# [Task statement]
Of the lines in the listing below, count those containing "will". Provide the count and nothing else.

# [Exercise material]

────

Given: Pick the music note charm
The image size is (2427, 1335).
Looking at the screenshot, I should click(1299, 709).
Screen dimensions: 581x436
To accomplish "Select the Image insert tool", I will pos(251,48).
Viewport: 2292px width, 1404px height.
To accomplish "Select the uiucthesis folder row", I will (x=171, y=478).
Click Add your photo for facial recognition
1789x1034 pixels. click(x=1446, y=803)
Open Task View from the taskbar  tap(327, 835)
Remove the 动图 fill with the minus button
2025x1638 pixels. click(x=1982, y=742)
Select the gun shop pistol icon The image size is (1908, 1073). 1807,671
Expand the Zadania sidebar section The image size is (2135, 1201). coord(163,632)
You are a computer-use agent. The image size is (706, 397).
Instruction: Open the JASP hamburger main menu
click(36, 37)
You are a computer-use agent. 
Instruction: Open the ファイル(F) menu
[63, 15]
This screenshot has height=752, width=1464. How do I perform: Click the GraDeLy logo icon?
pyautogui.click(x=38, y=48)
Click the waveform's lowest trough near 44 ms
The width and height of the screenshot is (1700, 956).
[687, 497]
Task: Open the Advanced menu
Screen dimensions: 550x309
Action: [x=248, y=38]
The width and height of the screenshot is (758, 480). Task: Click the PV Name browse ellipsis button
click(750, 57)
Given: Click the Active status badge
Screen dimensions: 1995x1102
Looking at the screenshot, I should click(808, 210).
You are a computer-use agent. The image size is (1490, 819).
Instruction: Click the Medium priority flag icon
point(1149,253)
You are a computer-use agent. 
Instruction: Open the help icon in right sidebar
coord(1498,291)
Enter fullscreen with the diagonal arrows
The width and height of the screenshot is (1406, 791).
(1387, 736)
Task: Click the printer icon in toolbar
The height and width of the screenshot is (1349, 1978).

────

# [Exercise response]
2